Admittedly I'm not the target audience for this, being male with no current wedding plans, but even so, the fact that both of these "friends" turn on each other so swiftly with no real effort made at any compromise for the vast majority of the movie, felt entirely unbelievable. They're both fairly one-dimensional (one hard-nosed lawyer, the other a push-over teacher), the grooms are sidelined throughout (part of the "joke", I suppose, but frankly that wasn't funny enough to come across), and they both come across as fairly unpleasant and/or unlikeable. Most of the major disruptive attempts are seen in the trailer anway, so we're hardly surprised by the blue hair or the orange tan, and for about 2/3 of the movie it all seems entirely by numbers and a waste of time.

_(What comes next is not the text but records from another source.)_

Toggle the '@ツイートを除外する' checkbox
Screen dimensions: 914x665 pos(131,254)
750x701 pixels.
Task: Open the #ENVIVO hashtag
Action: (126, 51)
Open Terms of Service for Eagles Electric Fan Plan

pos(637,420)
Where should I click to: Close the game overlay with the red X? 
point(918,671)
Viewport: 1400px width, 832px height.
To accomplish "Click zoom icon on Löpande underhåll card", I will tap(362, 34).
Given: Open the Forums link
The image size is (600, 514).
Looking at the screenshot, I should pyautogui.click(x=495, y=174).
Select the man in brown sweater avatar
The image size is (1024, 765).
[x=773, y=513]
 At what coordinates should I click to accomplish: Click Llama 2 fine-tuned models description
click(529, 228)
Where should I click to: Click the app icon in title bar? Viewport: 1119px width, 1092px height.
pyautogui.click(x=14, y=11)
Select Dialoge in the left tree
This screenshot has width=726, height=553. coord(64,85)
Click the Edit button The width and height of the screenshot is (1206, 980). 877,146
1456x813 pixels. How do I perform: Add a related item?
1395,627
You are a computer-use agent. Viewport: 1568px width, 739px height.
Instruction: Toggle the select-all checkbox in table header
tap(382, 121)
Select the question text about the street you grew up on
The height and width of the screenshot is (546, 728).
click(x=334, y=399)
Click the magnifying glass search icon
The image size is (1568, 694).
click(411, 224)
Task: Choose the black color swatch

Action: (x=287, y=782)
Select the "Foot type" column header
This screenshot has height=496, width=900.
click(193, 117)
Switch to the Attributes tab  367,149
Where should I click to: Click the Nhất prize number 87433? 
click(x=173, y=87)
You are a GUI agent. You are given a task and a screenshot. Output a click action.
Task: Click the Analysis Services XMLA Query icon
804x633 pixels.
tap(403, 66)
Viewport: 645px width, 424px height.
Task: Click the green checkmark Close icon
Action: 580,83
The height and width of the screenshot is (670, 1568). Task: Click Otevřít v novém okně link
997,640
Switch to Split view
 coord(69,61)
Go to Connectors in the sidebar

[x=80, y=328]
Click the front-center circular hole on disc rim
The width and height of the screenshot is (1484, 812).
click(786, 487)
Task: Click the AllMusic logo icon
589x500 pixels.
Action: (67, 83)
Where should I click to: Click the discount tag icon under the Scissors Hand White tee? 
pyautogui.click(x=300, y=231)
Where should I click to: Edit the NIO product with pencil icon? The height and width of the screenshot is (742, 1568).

However, towards the end a glimmer of characterisation and human interest shines through, and while this doesn't quite redeem the film, it at least stopped irritating me enough I could enjoy a bit of what was going on. Both the brides realise how far things have gone, they start realising how much they each miss their best friend, we finally get a glimpse of each bride actually interacting properly with their future spouse, making it clear that one couple has a future and the other doesn't, and a seed of potential interest is sown between the unhappy bride and another male character.

All of this is suddenly much more engaging, and I even felt a twinge of emotion at the point where the father of one bride pays a visit to the orphaned other bride before the ceremony to say a few kind words. While this last 20+ minutes lifts the film up a bit, it also makes it painfully obvious quite how lazy the rest has been. Much like Four Christmases, which I felt was a decent dramatic premise hampered by a relentless determination and inability to turn it into a comedy, this feels like it should have been a much better film before someone stripped out huge chunks of emotion and replaced it with blue hair dye and fake tan.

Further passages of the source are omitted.